It is easy to see that the structure of the argument is an instance of the so-called ‘the symmetry-to-reality inference’ (see Dasgupta, 2016; also Ismael & van Fraassen, 2003, North, 2009, 2021; Baker, 2010). As Farr (2020a) well notes, it is the same argument that Bertrand Russell used to argue against causality (Russell, 1913).

The conditional in P1 is an assumption that, though it can be challenged, may have some grip (it is assumed in Mehlberg, 1961; Horwich, 1987; Price, 1996; Arntzenius, 1997; Farr, 2020b; Maudlin, 2002 affirms that it is a popular view in the field). At first sight, it cannot appear evident why a theory’s dynamics should be informative with respect to the structure of time. John Earman suggests that a general motivation for this connection is “the realization that laws of motion cannot be written in the air alone but require the support of various space–time structures” (Earman 1989: 46). Consequently, he formulates two principles working as “adequacy criteria” in a general theory T (1989: 46):

SP1:

Any dynamical symmetry of T is a space–time symmetry of T.

SP2:

Any space–time symmetry of T is a dynamical symmetry of T.

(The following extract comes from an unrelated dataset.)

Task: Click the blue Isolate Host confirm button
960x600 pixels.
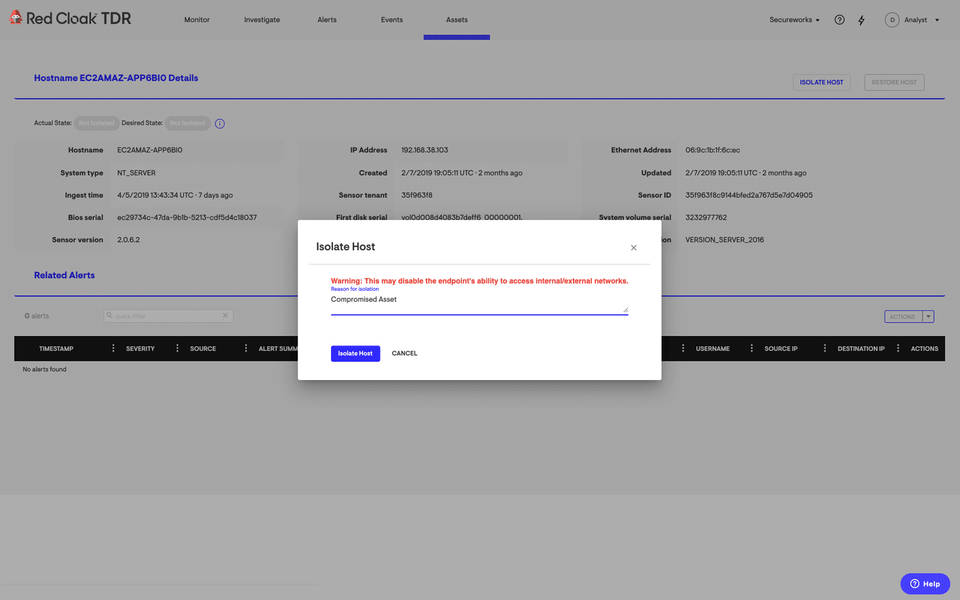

Based on these principles we can postulate a correlation between the dynamics and the space–time structure. The issue then comes down to the sort of relation that holds between a theory’s dynamics, its space–time structure and its symmetries. The correlation can be read in two different ways. Going minimal, one can take the adequacy criteria as heuristic, epistemic principles guiding methodologically the formulation of physical theories: they should be formulated in such a way that the underlying geometry has exactly the right structure to suit the dynamics and its symmetries.² This “adequacy” is expressed through the concordance of the dynamical symmetries to the space–time symmetries. However, as it will be argued later on, an epistemic construal of the principles could diminish the relevance of the TRA to extract an ontological conclusion. One can alternatively propose a stronger reading of the principles: they shed light on an ontic correlation in the world between the laws of nature and the space–time structure. Therefore, if an ontic reading is adopted, then the TRA gains some persuasive force—P1 already involves some ontological content that may deliver an ontological conclusion.

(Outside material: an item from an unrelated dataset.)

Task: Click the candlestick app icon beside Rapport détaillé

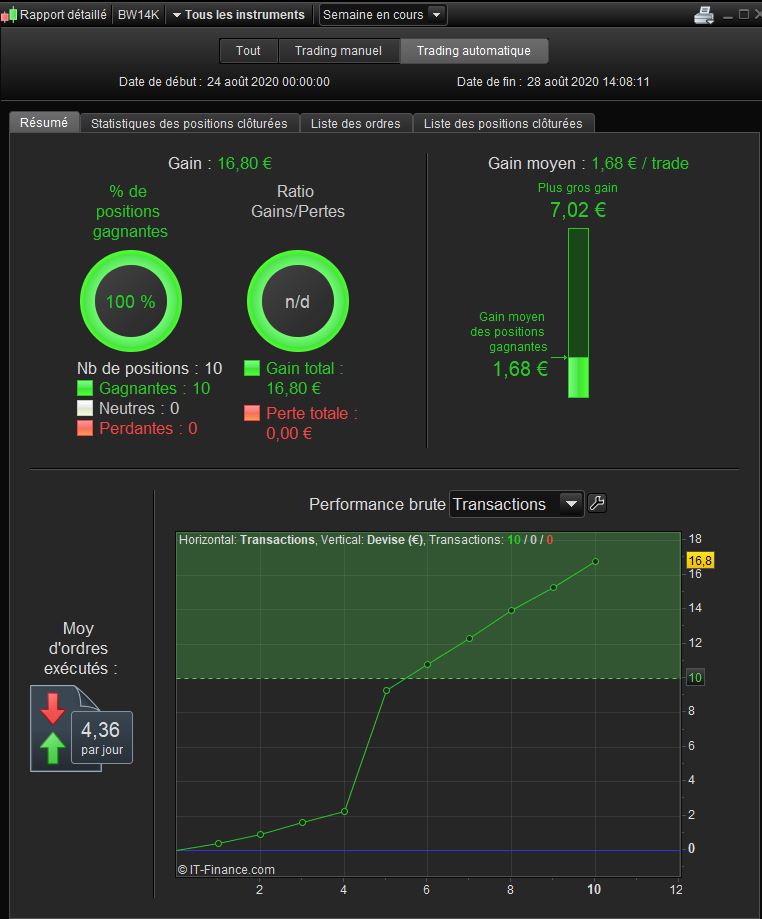Action: point(9,15)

P2 is less controversial, since it just expresses an epistemic constraint for the basic ontology. Simplicity is usually an epistemic advice when it comes to detail the minimal set of entities, properties and relations upon which everything else supervenes. In this way, the basic ontology provides the ‘building blocks’ of the rest of the ontology and simplicity advises to only posit the necessary. If a property does not make a difference, or it does not play any explanatory role, why do we then need it? Unnecessary or superfluos properties are not good candidates to enter into the basic ontology.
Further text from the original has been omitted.